Enzyme-linked immunosorbent assay (ELISA)

For ELISA preparation, we utilized the stress paradigm described in Fig. 4A and then extracted cortisol from fish. We waited for 5 min after the end of stress exposure and then beheaded the larval fish with a microsurgical knife (#10318-14, Fine Science Tools) to stop the interaction between the brain and adrenal glands. 4–8 fish were placed in each tube to serve as a single sample. We prepared 3-4 samples per condition for each batch. The fish were then stored at −80oC. On the day of the ELISA assay, each tube was homogenized with magnet beads. Cortisol was extracted by adding 5 ml of ether into each tube. The ether was separated from the water and vaporized in a 60 oC bath. We then re-suspended the cortisol in 60 μl of steroid assay buffer.

We coated polystyrene ELISA microtiter plates (Nunc-ImmunoTM Plates, Nunc) with 100 μl/well of anti-cortisol antibody diluted to 10 µg/ml in carbonate buffer (50 mM sodium carbonate, pH 9.6), and incubated for 2 h at 37 oC without shaking. Two control wells for non-specific binding were not coated. After 2 h, plates were washed (3 × 5 min) with 200 μl/well of Wash buffer (20 ml Solution C, 0.5 ml Tween 20, filled to 1 L with distilled water)

The standard curve (Fig. S3F) was prepared by creating a series of 10 tertiary (1:3) dilutions of standard cortisol diluted in steroid assay buffer, with an initial conc. of 200 ng/ml and a final volume of 400 µl in each tube. Steroid assay buffer (SAB) consists of 100 ml Solution C [370 mg EDTA, 1 g BSA, 150 µl Sodium azide], and filled up to 1 L with distilled water with a pH of 7.4. 125 µl of each standard were mixed with 125 µl/well of HRP-conjugated cortisol diluted 1:1280 in SAB. 100 µl of the solution was then transferred to the ELISA plate and divided into duplicate wells.

Samples were prepared by adding 75 µl of SAB and 125 µl of HRP-conjugated cortisol diluted 1:1280 in SAB to 50 µl of the sample, which was mixed well by pipetting. Each sample was dispensed into the wells (100 μl/well) of the coated microtiter plates and incubated for 1 h at room temperature in the dark without shaking. Following incubation, the plates were washed (3 × 5 min) with a Wash buffer. The presence of enzyme complexes was visualized by the addition of 100 μl/well of 3,3′,5,5′-tetramethylbenzidine (TMB) peroxidase substrate (KPL, Zotal, Israel). The reaction was carried out in complete darkness at RT and was stopped after 45 min with TMB stop solution (100 μl/well). Absorbance was read at 450 using a Spectra II ELISA reader (SLT, Salzburg, Austria).
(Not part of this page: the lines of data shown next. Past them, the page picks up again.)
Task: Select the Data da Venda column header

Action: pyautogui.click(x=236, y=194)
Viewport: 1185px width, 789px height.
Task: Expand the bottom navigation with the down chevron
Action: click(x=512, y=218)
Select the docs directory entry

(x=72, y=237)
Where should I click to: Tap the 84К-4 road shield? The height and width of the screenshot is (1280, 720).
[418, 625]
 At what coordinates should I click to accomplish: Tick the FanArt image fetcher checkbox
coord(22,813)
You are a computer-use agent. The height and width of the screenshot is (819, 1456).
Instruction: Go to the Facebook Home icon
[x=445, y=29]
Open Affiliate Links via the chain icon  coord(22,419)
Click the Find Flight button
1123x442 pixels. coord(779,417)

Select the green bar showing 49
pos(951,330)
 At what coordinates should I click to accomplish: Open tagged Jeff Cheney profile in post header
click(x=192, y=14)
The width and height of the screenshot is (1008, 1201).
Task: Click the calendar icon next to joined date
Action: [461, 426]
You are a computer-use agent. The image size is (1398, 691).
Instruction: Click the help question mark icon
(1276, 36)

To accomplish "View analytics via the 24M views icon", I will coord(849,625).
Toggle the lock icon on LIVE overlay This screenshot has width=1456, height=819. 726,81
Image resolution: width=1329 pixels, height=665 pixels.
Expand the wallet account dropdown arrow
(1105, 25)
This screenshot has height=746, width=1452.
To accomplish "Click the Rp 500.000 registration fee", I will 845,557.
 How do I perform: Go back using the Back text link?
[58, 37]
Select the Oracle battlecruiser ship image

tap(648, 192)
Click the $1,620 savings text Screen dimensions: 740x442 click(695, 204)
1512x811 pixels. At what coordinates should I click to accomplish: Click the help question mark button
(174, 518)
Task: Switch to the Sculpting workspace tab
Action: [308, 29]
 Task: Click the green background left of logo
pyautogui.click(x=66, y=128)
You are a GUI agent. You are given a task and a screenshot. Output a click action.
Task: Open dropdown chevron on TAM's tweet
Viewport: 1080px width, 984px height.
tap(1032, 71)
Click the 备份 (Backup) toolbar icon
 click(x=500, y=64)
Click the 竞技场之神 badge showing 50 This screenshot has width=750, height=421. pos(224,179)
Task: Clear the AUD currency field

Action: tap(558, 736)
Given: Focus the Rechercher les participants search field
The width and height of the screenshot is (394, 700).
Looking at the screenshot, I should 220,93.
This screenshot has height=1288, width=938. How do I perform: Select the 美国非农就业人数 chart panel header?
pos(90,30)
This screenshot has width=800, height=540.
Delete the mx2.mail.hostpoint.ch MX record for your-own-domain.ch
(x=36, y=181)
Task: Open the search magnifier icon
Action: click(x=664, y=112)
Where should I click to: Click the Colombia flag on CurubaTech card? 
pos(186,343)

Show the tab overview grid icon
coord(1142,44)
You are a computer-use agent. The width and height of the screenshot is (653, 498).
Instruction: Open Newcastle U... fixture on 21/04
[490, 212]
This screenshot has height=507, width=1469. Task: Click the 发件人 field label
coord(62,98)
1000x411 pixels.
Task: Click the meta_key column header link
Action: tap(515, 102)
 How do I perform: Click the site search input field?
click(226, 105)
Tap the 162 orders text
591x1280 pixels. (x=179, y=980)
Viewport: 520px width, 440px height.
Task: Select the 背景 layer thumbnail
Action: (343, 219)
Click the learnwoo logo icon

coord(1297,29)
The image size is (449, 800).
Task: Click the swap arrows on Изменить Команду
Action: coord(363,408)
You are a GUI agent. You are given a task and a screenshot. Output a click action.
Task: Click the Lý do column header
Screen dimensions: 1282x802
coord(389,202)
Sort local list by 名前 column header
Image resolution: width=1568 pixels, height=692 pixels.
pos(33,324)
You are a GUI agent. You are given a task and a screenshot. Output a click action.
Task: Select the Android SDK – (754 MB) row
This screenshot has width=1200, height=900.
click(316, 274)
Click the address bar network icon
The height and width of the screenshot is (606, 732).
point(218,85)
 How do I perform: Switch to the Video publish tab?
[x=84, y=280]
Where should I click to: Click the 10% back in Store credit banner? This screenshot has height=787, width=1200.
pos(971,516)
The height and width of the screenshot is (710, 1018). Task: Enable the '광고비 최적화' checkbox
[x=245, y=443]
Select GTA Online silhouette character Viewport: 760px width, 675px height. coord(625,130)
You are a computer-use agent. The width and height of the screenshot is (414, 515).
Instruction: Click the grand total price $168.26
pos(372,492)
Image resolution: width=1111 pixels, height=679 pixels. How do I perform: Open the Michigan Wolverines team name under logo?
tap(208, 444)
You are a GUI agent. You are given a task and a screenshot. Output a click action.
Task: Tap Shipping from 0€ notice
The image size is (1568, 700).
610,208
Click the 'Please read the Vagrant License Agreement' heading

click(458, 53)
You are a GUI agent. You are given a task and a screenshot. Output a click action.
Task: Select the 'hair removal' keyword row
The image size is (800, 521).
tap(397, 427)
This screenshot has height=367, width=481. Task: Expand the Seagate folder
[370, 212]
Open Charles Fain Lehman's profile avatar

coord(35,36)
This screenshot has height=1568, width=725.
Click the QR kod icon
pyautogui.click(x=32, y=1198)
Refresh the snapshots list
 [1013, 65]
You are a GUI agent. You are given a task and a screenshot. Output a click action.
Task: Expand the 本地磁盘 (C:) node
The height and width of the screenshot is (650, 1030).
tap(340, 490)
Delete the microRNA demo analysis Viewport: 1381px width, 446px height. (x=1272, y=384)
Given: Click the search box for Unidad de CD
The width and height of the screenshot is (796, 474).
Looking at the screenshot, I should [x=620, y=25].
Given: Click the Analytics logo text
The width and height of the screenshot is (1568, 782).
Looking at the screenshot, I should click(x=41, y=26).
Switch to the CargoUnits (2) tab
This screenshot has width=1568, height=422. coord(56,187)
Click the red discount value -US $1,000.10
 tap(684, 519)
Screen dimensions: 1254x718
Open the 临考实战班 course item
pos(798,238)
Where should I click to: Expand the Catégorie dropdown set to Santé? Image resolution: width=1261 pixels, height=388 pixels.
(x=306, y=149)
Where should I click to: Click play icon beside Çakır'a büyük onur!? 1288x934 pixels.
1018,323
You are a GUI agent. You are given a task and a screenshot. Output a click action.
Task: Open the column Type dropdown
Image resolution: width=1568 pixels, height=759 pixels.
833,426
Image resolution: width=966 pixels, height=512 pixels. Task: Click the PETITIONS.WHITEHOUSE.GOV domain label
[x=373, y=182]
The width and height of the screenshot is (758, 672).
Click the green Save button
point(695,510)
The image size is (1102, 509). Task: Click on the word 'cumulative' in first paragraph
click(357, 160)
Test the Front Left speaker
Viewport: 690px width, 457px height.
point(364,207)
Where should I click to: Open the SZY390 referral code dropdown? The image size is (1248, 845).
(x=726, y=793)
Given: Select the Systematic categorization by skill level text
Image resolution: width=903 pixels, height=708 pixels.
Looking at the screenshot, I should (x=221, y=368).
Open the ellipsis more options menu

We experienced large variations in measured cortisol levels across fish and batches. Therefore, batches that have large variance within themselves (coefficient of variation>1) were excluded from the analysis for the concern of suboptimal cortisol extractions. We normalized the fluctuation of cortisol values across batches with the average of each batch (0.15 to 3.1 ng per larvae) for the statistical analysis in Fig. 4B. Cortisol measurements that went below the range of standard curve were set to 0 for three samples in the control condition.